Monday, August 19, 2013

Why are you closed on MONDAY of all days? To Cornellana, then.

Leaving Escamplero

We were as usual the last ones to leave the albergue at the shockingly late hour of 8am (for some reason these peregrinos were more fanatical about starting early than the ones on the Camino del Norte...). Because there was no hospitaliero (host) at the albergue, the last to leave had to go give the key back to the restaurant down the street. I returned the key and walked on. 

The difference with this Camino was that everything was more gray in the mornings - there was mist everywhere, it was more cloudy, and in general it was a bit cooler. Not to say that it wasn't gorgeous, of course. 

In our never-ending quest to find happiness with the three different walking paces of Leah, Kayla, and I, it became by job to buy lunch food in the next town (which happened to be Grado).


... is mixed up with their days. Well, not really. But Grado is famous in Asturias for it's market, but it's market is open on Sundays. And since every people need a day of rest, if you work on Sunday then your day off is on Monday. Guess what day we ended up going through Grado? Yep, Monday. 

I got to Grado around 11am and went straight for the center of town for some lunch (I was completely out of food) and wifi. The wifi didn't work so I just ended up eating a small bocadillo (sandwich) and café con leche (coffee with milk) and reading some of my book before hunting for a supermarket in the closed town. Of course I had a really hard time finding anything, so all I bought was canned peaches, real peaches, and a box of cereal bars. There was absolutely no cheap cheese or baguette or anything of that kind, so we were going to have to rely on our sardine and tuna stores today for lunch. 
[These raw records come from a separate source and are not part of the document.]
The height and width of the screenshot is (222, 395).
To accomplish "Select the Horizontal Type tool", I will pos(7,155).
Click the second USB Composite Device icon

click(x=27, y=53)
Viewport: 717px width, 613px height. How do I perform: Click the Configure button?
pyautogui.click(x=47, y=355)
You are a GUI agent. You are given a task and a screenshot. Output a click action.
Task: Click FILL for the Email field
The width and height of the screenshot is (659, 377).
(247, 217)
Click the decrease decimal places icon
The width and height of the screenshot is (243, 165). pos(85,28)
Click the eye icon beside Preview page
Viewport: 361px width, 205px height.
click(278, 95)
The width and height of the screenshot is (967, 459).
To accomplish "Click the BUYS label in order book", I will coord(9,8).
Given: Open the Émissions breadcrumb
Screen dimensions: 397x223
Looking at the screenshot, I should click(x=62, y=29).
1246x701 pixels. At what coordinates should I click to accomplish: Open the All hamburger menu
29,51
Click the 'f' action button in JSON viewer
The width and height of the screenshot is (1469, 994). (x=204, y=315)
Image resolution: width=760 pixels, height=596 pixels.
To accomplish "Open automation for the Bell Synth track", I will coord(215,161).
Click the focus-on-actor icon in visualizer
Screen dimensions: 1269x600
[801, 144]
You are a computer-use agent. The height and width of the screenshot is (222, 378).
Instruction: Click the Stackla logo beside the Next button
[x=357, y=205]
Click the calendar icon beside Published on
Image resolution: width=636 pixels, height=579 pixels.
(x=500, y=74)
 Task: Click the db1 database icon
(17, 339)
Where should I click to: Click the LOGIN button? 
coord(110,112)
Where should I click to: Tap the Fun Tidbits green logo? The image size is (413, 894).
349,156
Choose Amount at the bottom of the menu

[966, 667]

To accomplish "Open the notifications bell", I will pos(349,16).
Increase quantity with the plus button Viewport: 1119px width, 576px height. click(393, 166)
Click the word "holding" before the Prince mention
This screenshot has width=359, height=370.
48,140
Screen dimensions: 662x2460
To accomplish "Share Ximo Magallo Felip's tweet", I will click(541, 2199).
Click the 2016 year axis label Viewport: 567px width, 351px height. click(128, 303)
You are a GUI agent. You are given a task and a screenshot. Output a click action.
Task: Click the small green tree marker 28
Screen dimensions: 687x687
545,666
After Grado the path was straight uphill - we were not stopping at San Juan de Villapeñada, which was halfway up the steep hill, but our goal was to make it to Cornellana. Part of the way up, I struggle-hiked next to a French man named Bernard who did not speak very good English. It was talking to him that I realized I don't know French - between words in English, Spanish, and French, we basically figured out that we were both computer people and that we were both walking with people who were a bit slower than we were. But beyond that, the communication was minimal. He walked on to San Juan de Villapeñada while I stopped to wait for Leah and Kayla at the top of the steep uphill.


We got to Cornellana around 6pm. The albergue was in a corner of a hard-to-find abandoned monastery, but eventually we found our way there. There was a washer and dryer, and all of our friends from the night before. While our clothes were washing, I walked into the town and bought a ton of pasta, vegetables, and pasta fixings. We were so hungry that the three of us ate all the food that I had bought - and went through a bottle of cidra. I also bought milk and chocolate cereal to test our 30km+ hypothesis...

The next morning we split from our new-found friends again (we get up around 7:30am, already later than when many of the other peregrinos start walking) and aimed for a 30km day to Tineo. 

Reflection time

At this point it is getting easier to deal with hiking at different paces - we've figured out a system where we split up earlier on in the hike and only regroup at maximum 2 points during the day, for meals. We have started carrying our own shares of food, and getting to the albergue earlier is OK. It is nice to have people with you sometimes, and it is nice to be alone sometimes. Overall, friends are worth the small annoyances that come with them. It is already 14 days into the Camino, and I don't see a change in my attitude. I was hoping the Camino would make me more forgiving, more patient, more relaxed than I was before. But two weeks in I am still hoping there will be a magic change....

I do sometimes walk and hear small snippets of poetic phrases pop into my head; it would be nice to see if anyone had written a book of Camino poems that talk about sore feet, nice views, sounds, smells, tastes, the constant yellow arrows, and the whole concept of "what is the Way". I haven't heard about any, but many peregrinos cite Ithaka as a poem that reminds of the sights and sounds and feelings of the Camino.

Tomorrow I want to go 30+km - I did buy milk and chocolate cereal for a reason. We've had two easier days of hiking (in terms of distance), and I am excited to get 10km straight uphill before our push to Tineo!